Ever since then, I inspect the old filter to make sure the seal is intact.
 
All I want to see is small and medium sized diesel engines become popular in the US. Europe has some amazing vehicles that we can't buy...and it shouldn't be that way.

I'd love my SUV to have a midsized turbo diesel.

I've seen them filling up recently. Audi, BMW, jeeps, all with the small diesels.
 
Isn't Europe looking to get away from using diesel at least in passenger vehicles? I believe diesels were subsidized w/ tax breaks in UK for instance that are no longer available. The concern is particulates and health and London has proposed (enacted?) a tax on high with high emissions of those. The VW scandal didn't help either.
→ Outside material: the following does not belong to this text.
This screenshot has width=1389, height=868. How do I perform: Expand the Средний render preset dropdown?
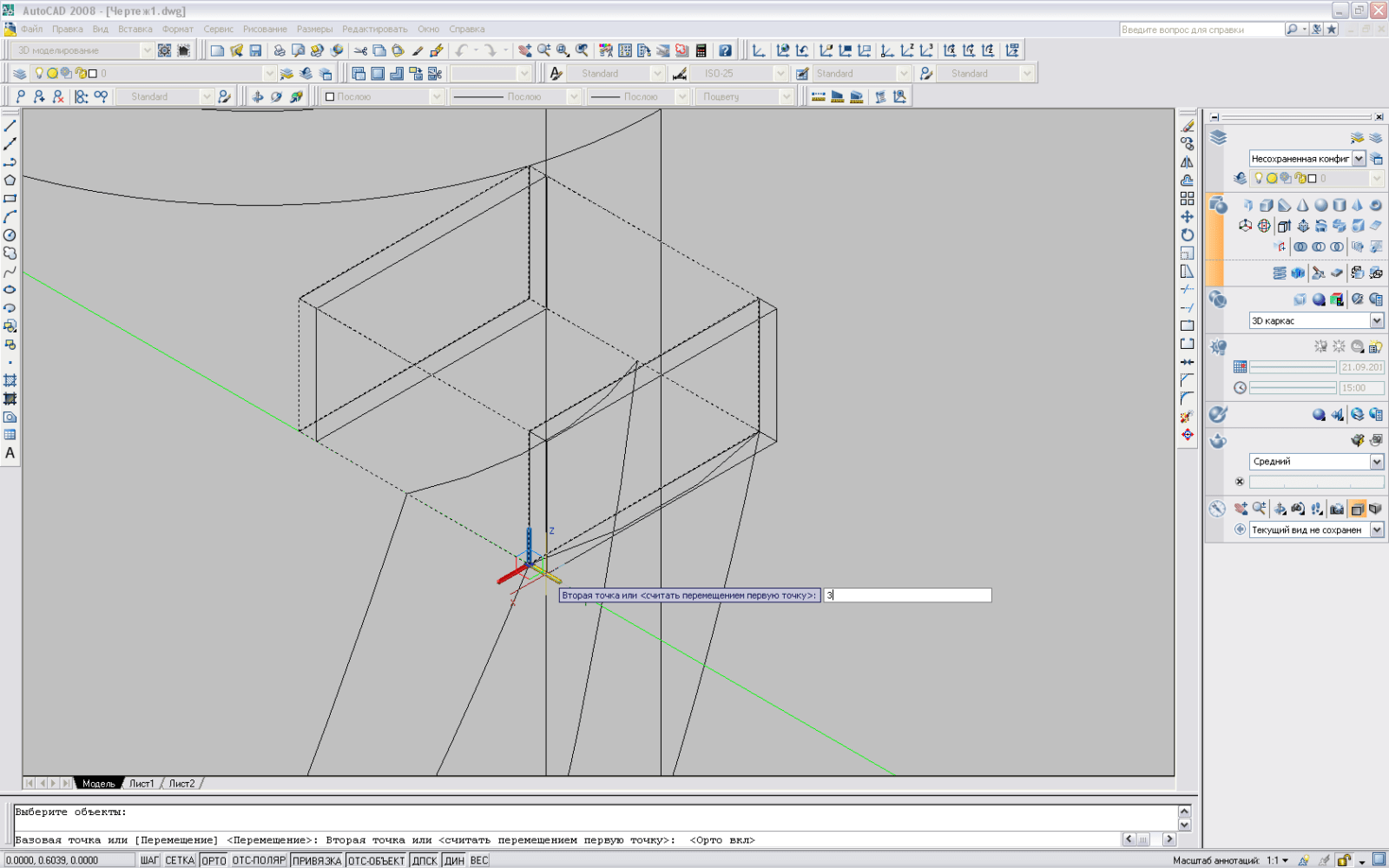(1377, 462)
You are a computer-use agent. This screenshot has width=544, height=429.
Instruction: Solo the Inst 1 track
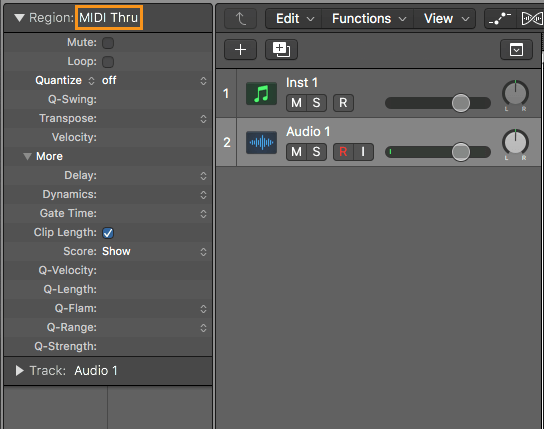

That could start to impact use and development worldwide.
 
All I want to see is small and medium sized diesel engines become popular in the US. Europe has some amazing vehicles that we can't buy...and it shouldn't be that way.

I'd love my SUV to have a midsized turbo diesel.
It was a grand experiment, but Europe is turning away from diesel as they find the high NOx emissions are causing serious urban air pollution and health issues. Electric makes much more sense, particularly in the cities and their suburbs.
https://www.theguardian.com/environ...e-diesel-in-europe-impact-on-health-pollution
https://www.newscientist.com/articl...ot-so-harmless-and-could-damage-human-health/
http://www.theverge.com/2017/1/6/14...emissions-nitrogen-oxides-trucks-buses-europe
 
Electric all fine and dandy until you look at battery mfg. and disposal.
 
It was a grand experiment, but Europe is turning away from diesel as they find the high NOx emissions are causing serious urban air pollution and health issues. Electric makes much more sense, particularly in the cities and their suburbs.
https://www.theguardian.com/environ...e-diesel-in-europe-impact-on-health-pollution
https://www.newscientist.com/articl...ot-so-harmless-and-could-damage-human-health/
http://www.theverge.com/2017/1/6/14...emissions-nitrogen-oxides-trucks-buses-europe

Yes because Europes emissions on NOx levels particulate matter are higher than the US. That is one reason they have so many diesel vehicles there that won't come here. To get the new diesels to pass all our requirements they need to have dpf filters NOx filters and whatever else they deem necessary to pass. All of which adds to the cost of the vehicle and most manufacturers didn't want to take the risk of fitting them with those systems to not have them sell well here.

I would bet that if they tightened up on diesel emissions there and the people that buy them still want them they would make it here eventually as it would be less of a risk. But since laws are going in place preventing them from operating in certain areas that probably won't happen.

It is interesting that manufacturers here are coming out with small and half ton diesel trucks now though.